→ Text block
*-*-*
Recently, during a visit to Mepe in the Volta Region to commiserate with the people after the Akosombo and Kpong Dam spillages, the President made a comment to suggest that the people of that area do not vote for his party during elections, and his presence at the occasion was because he is the President of Ghana. The president’s utterances on that occasion were uncalled for, and the situation of the people at that moment did not warrant the president rubbing salt into their wounds. The president's statement was divisive and in bad taste.

The presidential gaffe at Mepe was repeated when the president, in a meeting with some local leaders of Ekumfi, stated that he has refused to develop their area because they rejected his Member of Parliament.

Article 1(1) of the 1992 constitution stipulates that the sovereignty of the state resides in the people in whose name and welfare the powers of government are to be exercised in the manner laid down in the constitution.

The president has been elected by Ghanaians to take care of the country for a specific period of time. His oath of office directs him to do good to all manner of persons, not just a few or those who voted for him.
*-*-*
Target position entries
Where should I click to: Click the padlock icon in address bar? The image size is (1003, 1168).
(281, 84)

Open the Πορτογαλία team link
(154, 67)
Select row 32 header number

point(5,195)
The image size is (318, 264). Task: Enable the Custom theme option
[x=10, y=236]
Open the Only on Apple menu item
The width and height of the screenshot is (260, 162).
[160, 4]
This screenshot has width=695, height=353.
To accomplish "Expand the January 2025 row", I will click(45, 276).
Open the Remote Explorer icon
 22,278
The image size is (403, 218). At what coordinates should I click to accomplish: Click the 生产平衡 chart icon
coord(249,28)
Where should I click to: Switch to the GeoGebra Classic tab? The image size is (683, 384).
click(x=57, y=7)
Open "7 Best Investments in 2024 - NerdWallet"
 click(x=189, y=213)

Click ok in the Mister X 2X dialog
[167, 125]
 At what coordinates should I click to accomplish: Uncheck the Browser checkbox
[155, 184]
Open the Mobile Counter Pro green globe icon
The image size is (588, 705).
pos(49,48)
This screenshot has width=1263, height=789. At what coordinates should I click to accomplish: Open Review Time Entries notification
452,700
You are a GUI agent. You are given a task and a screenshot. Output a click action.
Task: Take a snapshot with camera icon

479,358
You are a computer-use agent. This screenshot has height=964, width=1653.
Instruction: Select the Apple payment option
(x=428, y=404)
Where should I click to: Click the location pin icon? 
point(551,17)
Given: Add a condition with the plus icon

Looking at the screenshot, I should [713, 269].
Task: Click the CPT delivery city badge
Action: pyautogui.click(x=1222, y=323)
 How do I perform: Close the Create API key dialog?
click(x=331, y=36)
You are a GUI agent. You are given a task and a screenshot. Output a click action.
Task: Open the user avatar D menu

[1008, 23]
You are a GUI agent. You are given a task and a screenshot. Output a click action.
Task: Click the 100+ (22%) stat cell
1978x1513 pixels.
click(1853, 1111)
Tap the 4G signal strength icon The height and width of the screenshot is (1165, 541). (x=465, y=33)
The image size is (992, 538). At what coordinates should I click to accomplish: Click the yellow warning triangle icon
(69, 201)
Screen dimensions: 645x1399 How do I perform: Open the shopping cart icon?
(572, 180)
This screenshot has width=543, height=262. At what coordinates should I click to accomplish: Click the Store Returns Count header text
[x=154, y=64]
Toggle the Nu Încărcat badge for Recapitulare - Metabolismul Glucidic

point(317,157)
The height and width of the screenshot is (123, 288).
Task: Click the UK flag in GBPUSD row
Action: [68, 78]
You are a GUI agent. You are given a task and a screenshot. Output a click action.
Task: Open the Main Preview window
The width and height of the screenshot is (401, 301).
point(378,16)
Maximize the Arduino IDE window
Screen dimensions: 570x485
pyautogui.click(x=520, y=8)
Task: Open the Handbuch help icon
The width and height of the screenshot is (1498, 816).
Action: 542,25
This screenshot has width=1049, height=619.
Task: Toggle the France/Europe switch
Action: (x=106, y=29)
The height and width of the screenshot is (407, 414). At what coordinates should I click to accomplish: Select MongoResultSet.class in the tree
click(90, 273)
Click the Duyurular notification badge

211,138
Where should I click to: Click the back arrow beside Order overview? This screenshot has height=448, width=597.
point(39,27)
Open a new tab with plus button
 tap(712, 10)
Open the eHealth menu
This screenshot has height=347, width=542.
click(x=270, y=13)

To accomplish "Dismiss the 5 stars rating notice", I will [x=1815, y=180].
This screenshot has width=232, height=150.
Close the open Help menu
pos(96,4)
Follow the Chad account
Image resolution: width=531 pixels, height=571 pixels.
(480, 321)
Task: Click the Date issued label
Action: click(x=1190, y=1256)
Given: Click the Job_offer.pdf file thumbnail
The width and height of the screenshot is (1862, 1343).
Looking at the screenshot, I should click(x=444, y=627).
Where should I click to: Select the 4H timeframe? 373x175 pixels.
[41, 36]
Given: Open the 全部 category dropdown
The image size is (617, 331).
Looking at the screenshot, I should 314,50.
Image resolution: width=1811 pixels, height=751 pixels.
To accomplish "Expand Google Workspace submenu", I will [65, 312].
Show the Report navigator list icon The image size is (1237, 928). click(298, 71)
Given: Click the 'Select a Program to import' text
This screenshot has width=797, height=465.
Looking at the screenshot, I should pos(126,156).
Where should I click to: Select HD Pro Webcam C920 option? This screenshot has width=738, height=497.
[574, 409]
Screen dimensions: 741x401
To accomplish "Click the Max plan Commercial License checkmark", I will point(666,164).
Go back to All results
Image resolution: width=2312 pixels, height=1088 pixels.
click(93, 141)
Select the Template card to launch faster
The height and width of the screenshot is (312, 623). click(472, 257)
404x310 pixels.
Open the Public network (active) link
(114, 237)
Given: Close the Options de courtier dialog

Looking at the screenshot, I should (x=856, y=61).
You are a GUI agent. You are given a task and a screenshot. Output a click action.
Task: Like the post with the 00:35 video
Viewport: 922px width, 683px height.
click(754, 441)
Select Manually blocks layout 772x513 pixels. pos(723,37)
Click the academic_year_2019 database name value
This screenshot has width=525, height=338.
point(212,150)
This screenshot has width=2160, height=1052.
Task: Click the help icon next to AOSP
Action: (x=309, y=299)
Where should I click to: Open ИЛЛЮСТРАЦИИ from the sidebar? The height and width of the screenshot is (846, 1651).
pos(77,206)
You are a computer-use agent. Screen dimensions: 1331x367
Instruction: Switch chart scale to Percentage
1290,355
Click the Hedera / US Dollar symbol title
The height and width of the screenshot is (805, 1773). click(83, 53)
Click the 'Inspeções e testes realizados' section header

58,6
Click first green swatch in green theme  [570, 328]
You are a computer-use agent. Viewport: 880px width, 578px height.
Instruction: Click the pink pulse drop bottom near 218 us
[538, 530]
*-*-*
→ Instruction 1
Answer these questions using the passage on the president's remarks.
(a) In which region is Mepe located?
(b) With whom was the president meeting when he made his statement about Ekumfi?
(c) Which article of the 1992 constitution does the passage cite?
→ Instruction 2
Transcribe everything in the passage on the president's remarks from "Recently, during a" down to "in bad taste.".

→ Full solution 1
(a) The Volta Region
(b) Some local leaders of Ekumfi
(c) Article 1(1)

→ Full solution 2
Recently, during a visit to Mepe in the Volta Region to commiserate with the people after the Akosombo and Kpong Dam spillages, the President made a comment to suggest that the people of that area do not vote for his party during elections, and his presence at the occasion was because he is the President of Ghana. The president’s utterances on that occasion were uncalled for, and the situation of the people at that moment did not warrant the president rubbing salt into their wounds. The president's statement was divisive and in bad taste.